Reflections on a Liverpool diorama – and there is not a train in sight!

Barry Allen’s encased diorama of a Merseyside street scene from many years ago shows just what can be achieved in O scale within a very small space indeed, with figures so realistic you could almost jump inside, step over the omnipresent horse manure on the cobbled streets and share a conversation with them. Pete Kelly reports.

If you’ve been a railway modeller for some time, you will almost certainly have built up a cache of discarded items and left-over materials – and a great way of using them up is to construct a small, but highly detailed, diorama.
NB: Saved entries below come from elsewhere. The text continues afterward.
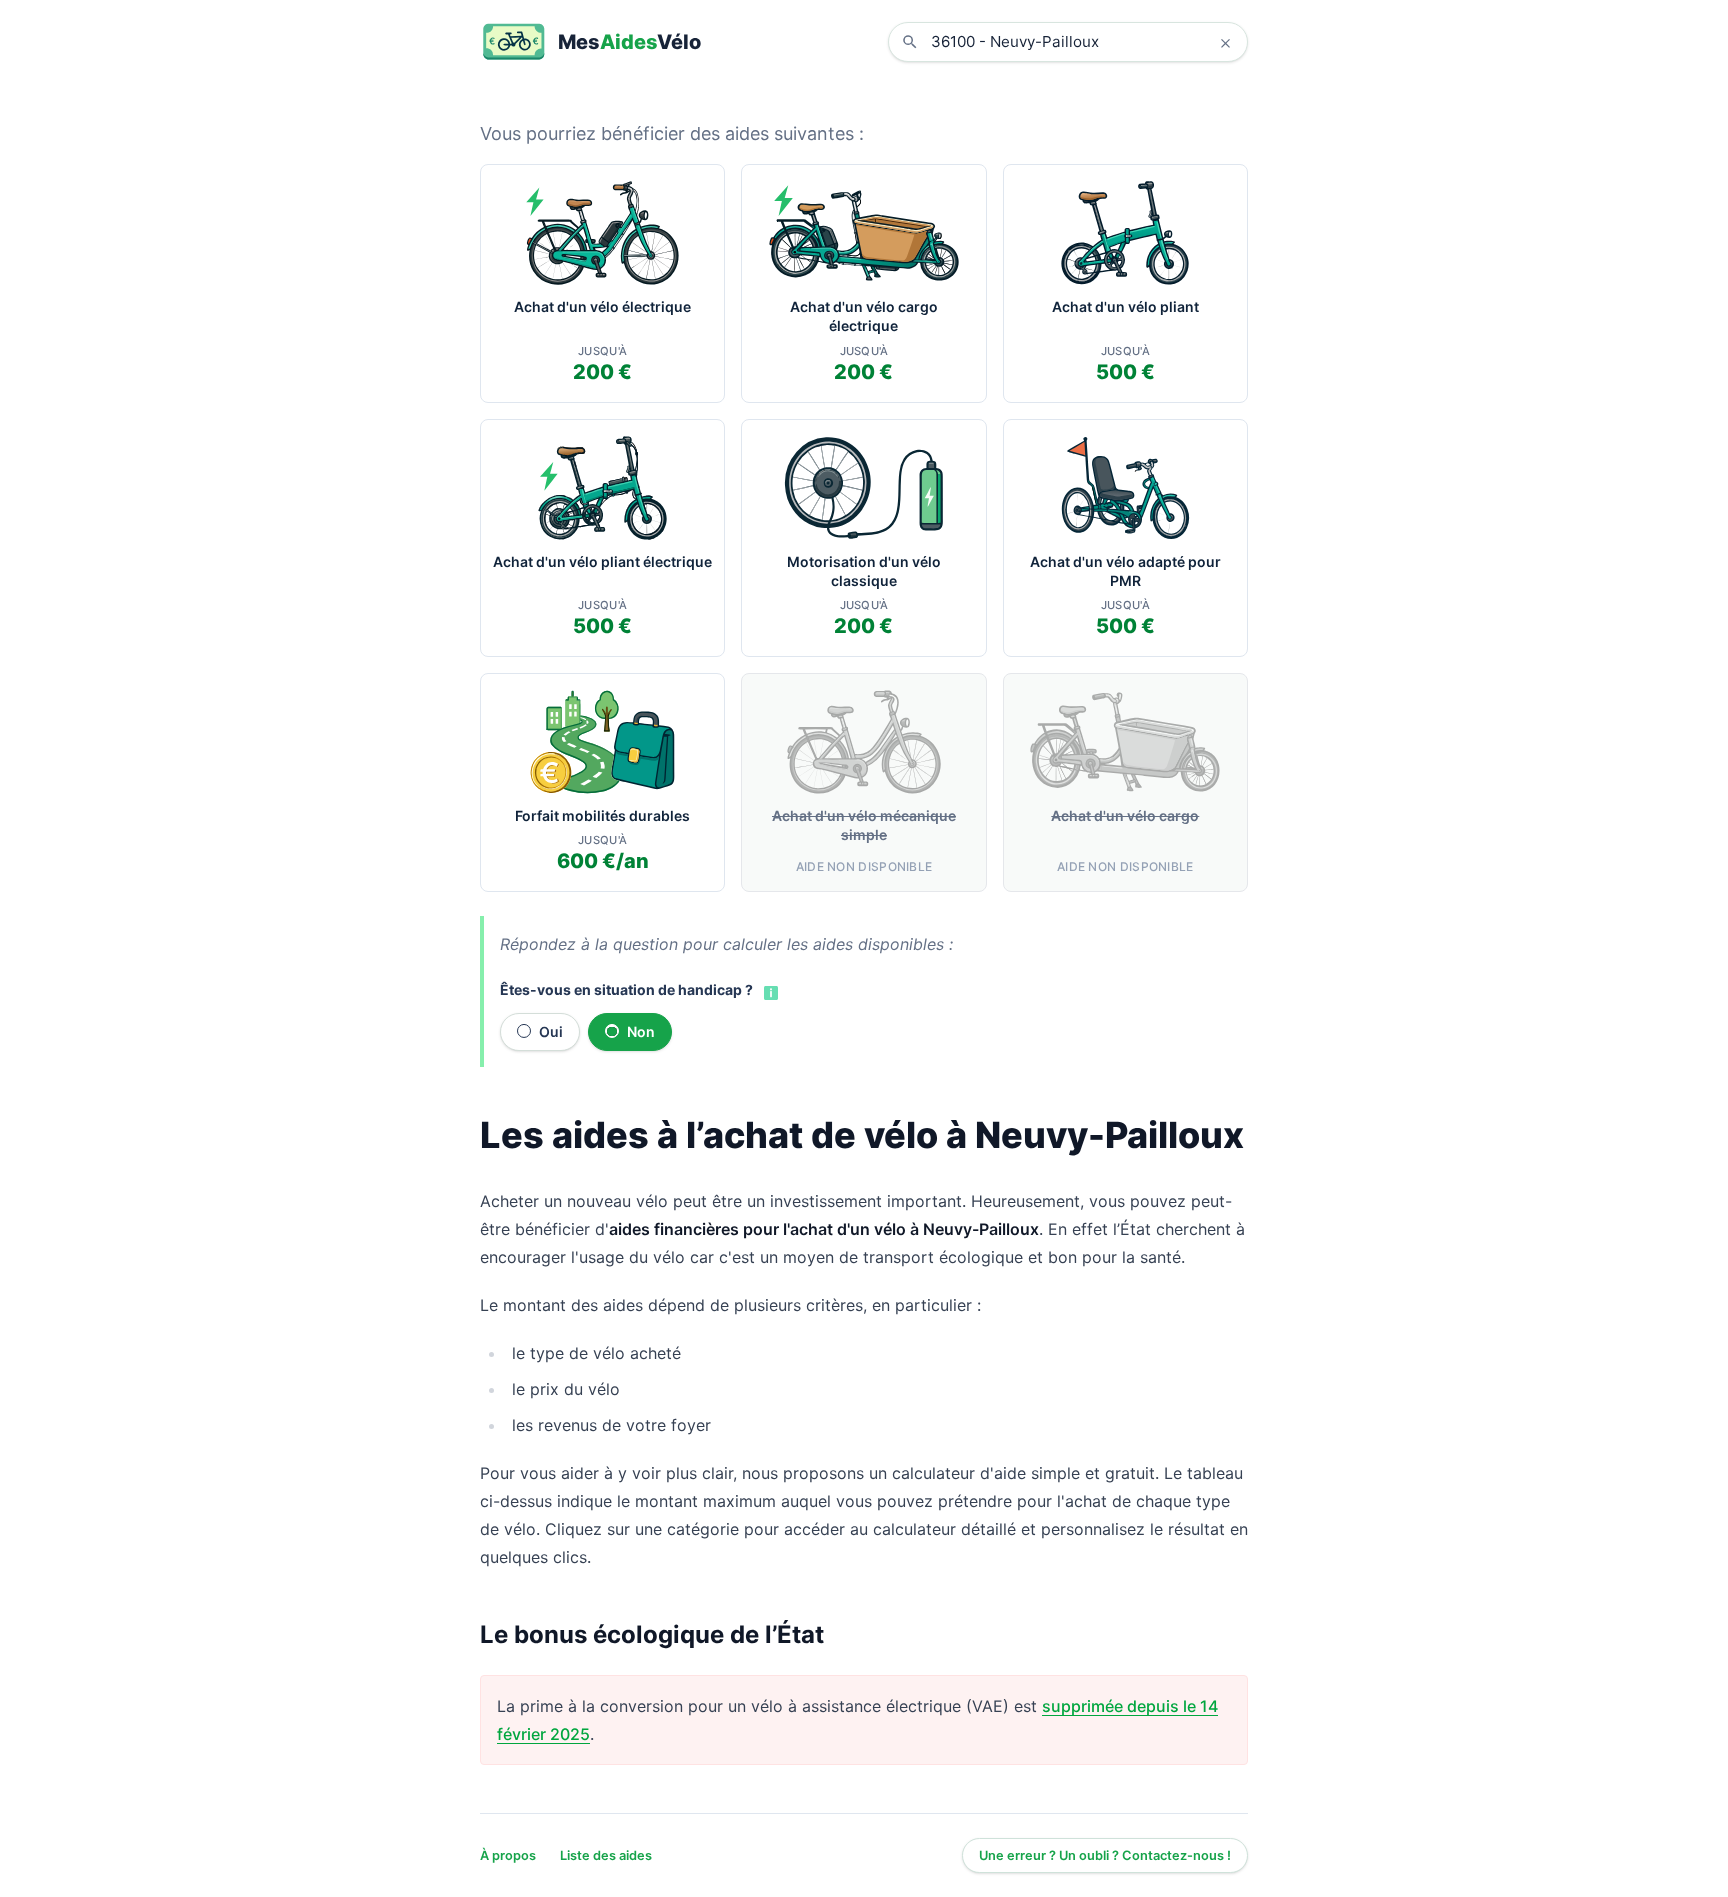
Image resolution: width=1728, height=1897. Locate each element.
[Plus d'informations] (769, 991)
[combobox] (1083, 42)
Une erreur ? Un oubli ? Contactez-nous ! (1105, 1855)
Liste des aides (606, 1855)
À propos (508, 1855)
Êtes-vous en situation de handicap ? (626, 989)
A comedian in the 1950s once said: “There’s not much of it about these days”, and when the listener replied: “What?”, the answer came: “Dobby-horse muck!” Before, during and just after the war, horse-drawn traffic of all kinds was a familiar sight in Britain’s towns and cities, and as two Shire horses by Duncan Models meet at a typical yard, there’s plenty of evidence of their ‘presents’ (made from pliable Milliput material) on the cobbles, which Barry has enhanced with grids from Langley Models. Loaded with flour bags behind the fence is an old lorry that Barry picked up at a swap meet, and beneath the bollard advertising Turf cigarettes and CWS jams, an old man waits for a bus while another studies the day’s racing form on a bench. As was typical at the time, the streets are scattered with discarded cigarette packets and other litter, which armies of Cleansing Department employees with handcarts and wide brushes constantly swept up. In some places Barry has deliberately made indentations in the cobbles to fill with resin and give the impression of puddles. The Victorian industrial building in the background, mounted on card to stick out a little, is actually part of the paper backscene.

In an idle moment Barry Allen, who’s been modelling in O scale for as long as he can remember, and has written several books and innumerable absorbing features about his lifelong interest in railways and their re-creation in miniature – always laced liberally with Scouse humour – decided to see what he could do with nothing more than a pile of leftovers and a vivid imagination.